Government coopting aid, says rights group report
BEIRUT — The Syrian government is coopting humanitarian aid and reconstruction assistance and sometimes using it to “entrench repressive policies,” an international rights group said Friday, calling on donors and investors to ensure their contributions are used for the good of the Syrian people.
Human Rights Watch said in the 91page report released in Geneva that the Syrian government has developed a policy and legal framework to divert “reconstruction resources to fund its atrocities, punish those perceived as opponents, and benefit those loyal to it.”
Syria’s civil war, now in its ninth year, has killed some 400,000 people, wounded more than a million and displaced half the country’s population, including 5 million who fled as refugees, mostly to neighboring countries. Large parts of the country are totally destroyed and the government estimates reconstruction will cost some $200 billion dollars and last 15 years.
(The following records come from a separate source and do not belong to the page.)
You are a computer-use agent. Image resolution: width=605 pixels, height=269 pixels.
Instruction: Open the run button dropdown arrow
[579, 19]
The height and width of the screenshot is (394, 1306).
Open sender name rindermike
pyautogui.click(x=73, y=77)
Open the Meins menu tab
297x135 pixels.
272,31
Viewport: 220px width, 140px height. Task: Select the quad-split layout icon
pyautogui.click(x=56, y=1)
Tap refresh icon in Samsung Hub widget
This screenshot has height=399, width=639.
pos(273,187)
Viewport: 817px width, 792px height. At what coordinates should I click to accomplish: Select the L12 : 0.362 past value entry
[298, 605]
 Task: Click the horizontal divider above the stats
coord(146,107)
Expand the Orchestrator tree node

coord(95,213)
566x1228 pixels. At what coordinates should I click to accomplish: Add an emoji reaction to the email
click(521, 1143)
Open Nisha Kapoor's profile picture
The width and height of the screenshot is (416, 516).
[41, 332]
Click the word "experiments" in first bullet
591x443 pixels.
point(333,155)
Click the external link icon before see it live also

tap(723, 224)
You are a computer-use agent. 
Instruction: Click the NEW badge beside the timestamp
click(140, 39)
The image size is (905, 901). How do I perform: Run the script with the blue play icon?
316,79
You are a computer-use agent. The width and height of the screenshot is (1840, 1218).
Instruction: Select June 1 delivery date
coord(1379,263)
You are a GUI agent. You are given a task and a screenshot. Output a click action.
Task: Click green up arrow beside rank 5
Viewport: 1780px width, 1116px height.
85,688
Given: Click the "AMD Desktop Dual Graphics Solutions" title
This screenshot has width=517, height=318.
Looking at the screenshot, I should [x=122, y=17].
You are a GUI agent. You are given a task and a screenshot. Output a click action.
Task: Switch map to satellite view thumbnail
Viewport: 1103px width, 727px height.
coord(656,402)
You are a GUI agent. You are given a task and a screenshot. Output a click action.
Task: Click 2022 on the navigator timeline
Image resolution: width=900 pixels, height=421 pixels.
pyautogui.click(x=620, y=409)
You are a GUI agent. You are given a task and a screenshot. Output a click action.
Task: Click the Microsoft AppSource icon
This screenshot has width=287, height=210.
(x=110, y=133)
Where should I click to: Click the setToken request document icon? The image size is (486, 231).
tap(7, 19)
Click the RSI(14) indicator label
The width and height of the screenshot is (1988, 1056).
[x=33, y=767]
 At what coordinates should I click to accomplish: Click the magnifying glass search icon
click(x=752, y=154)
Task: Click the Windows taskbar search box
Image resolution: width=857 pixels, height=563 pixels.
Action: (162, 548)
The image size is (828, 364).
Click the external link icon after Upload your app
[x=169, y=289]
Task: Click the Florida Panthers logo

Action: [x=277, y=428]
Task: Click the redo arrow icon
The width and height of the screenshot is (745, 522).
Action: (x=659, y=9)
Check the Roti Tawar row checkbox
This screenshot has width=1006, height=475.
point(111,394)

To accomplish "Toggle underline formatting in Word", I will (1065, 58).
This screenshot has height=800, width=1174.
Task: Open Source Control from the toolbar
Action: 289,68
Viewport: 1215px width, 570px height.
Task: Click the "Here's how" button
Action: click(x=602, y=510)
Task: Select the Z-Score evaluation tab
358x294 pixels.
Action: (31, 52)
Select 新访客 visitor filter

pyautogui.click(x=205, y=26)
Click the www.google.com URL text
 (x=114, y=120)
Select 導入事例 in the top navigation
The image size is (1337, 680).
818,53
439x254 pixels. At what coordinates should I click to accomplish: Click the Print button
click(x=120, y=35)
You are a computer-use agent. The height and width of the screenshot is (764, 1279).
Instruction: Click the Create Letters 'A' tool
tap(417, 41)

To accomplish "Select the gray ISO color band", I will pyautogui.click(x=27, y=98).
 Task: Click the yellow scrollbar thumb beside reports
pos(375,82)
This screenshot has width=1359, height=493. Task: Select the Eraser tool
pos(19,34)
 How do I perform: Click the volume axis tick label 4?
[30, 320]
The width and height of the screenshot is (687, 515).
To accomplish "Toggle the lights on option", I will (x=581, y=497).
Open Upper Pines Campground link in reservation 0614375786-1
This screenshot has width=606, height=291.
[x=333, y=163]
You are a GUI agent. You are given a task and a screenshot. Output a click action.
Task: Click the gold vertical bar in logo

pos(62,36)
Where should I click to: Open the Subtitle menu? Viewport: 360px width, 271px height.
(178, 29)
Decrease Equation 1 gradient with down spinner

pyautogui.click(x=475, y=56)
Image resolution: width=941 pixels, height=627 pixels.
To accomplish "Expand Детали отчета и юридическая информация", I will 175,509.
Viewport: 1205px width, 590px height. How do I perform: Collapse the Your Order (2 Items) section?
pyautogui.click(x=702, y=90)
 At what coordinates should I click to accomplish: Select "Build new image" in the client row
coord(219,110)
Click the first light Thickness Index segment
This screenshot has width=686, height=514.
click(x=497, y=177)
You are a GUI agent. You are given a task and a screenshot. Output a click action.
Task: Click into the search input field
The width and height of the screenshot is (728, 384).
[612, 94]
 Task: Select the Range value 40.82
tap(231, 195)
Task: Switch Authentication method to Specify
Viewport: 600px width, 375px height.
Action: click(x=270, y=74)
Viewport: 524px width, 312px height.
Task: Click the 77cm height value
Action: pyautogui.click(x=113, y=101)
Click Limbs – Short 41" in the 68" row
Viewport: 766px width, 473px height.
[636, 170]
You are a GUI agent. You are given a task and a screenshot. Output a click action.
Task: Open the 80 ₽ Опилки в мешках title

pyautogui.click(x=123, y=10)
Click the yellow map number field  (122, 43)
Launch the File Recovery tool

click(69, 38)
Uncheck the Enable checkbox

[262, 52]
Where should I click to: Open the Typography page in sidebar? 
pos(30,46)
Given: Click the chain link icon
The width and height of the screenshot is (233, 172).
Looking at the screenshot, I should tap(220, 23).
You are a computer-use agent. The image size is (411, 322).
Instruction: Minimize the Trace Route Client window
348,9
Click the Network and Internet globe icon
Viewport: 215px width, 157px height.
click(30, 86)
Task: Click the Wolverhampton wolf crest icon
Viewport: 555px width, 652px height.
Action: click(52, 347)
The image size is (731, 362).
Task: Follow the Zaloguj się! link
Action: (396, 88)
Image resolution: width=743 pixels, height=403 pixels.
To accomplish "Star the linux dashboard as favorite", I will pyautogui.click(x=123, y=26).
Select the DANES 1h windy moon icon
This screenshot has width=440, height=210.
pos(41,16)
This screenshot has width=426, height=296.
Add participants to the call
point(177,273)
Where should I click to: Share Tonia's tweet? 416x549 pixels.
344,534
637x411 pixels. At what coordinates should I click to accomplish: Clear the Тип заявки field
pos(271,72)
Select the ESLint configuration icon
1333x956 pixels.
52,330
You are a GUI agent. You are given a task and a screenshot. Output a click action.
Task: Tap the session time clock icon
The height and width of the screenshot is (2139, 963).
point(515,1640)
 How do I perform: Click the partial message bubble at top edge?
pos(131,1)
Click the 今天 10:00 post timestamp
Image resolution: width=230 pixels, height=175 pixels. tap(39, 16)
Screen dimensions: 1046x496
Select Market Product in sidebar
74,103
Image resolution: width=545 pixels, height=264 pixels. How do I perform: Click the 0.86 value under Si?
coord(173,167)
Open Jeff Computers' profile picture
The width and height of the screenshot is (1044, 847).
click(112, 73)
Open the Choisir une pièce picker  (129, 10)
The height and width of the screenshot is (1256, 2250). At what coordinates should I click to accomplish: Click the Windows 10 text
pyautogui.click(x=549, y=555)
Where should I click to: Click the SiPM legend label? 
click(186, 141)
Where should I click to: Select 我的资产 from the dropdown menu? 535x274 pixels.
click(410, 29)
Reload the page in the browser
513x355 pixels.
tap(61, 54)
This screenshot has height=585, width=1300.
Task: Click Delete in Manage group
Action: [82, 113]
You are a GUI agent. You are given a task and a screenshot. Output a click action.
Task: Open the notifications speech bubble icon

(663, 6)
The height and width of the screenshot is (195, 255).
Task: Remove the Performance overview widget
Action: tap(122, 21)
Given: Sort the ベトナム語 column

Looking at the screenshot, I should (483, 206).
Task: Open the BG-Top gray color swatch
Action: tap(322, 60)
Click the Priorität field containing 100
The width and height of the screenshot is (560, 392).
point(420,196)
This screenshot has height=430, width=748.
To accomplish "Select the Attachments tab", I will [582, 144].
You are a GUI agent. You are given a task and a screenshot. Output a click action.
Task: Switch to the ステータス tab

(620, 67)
Many Syrians rely on aid to survive amid poverty and lack of food and medicine in parts of the country that had a prewar population of 23 million.
“While seemingly benign, the Syrian government’s aid and reconstruction policies are being used to punish perceived opponents and reward its supporters,” said Lama Fakih, acting Middle East director at Human Rights Watch.
“The Syrian government’s aid framework undermines human rights, and donors need to ensure they are not complicit in the government’s human rights violations,” Fakih said.
The report found that in extreme cases, reconstruction projects that rehabilitate infrastructure of “abusive government agencies can facilitate abuses by empowering them to continue forcibly displacing, torturing, and arbitrarily detaining individuals.”